余裕そうなその態度が何だか悔しくて、軽く顔にお湯をかけてやれば、黒瀬くんはそんな私のささやかな抵抗にさえも、ひどく嬉しそうに、楽しそうに笑っている。
「黒瀬くん、楽しそうだね」
「そりゃそうだよ。だってやっと百合子さんと二人きりになれたんだからね」
鼻歌まで歌い出した黒瀬くんを見ていたら、私の肩の力も抜けていく。お湯の色は白く濁っているから、その分恥ずかしさもあまり感じない。この距離で入っていても大丈夫そうだ。
「百合子さん、明日はどうしよっか」
明日丸一日は、黒線くんの説得と皇さんからの一声もあって、二人きりで回れることになっている。美代さん達は三人で観光するみたいだ。夕食時に、美代さんが美味しいお店を巡るのだと張り切っていた。
「そうだねぇ……予定では、着物を着て食べ歩きしたり、神社とかを巡るつもりだったよね」
「だね。予定通りで大丈夫?」
「うん、大丈夫だよ。
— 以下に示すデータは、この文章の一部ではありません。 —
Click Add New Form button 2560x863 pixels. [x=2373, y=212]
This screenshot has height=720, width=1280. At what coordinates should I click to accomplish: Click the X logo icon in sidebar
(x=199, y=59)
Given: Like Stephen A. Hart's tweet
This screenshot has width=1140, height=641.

回りながらまた行きたい所が出てきたら、その時に考えよっか」
明日の話をしながら心地の良い湯に身を任せてのんびりしていれば、お腹の辺りに触れる掌に気づいてしまう。
「……黒瀬くん?」
「ん?」
名を呼べば、含みのある笑みを返された。……これは、偶然手が当たったわけじゃないな。確信犯だ。
「というか、百合子さん……」
「……何ですか」
「いや、普段はぺったんこで薄すぎるくらいなのに、今はお腹がちょっとだけポコッとしてるから……何だか可愛いなって」
「うっ……」
――そう。つい先ほどの夕食でいつも以上に食べ過ぎてしまった私のお腹は、平常時に比べてほんの少しだけ、ぽっこりと膨らんでいるのだ。
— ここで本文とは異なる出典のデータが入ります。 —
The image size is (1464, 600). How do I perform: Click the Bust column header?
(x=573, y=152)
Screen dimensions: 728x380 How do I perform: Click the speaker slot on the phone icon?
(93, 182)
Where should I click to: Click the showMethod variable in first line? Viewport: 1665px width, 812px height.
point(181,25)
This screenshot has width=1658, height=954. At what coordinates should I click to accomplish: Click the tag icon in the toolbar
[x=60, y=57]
黒瀬くんの大きな掌が、湯の中で私のお腹をゆるりと撫でる。
指摘されたことで余計に恥ずかしさが込み上げてきた私は、勢いよく立ち上がって温泉から一足先に出る。
「っ、先に上がるね!」
「え、もう?」
「もう!」
「えぇ、ぽっこりお腹の百合子さん、もっと堪能したかったなぁ」
「……そんな意地悪ばっかり言うなら、もう黒瀬くんとは、一緒に入らないからね!」
――多分、今の自分の顔は真っ赤だろうし、年甲斐もないふくれっ面をしていると思う。
ニコニコと悪びれた様子もなく笑っている黒瀬くんにジト目を向けてから、フンッと顔を背けて、一人で室内へと戻った。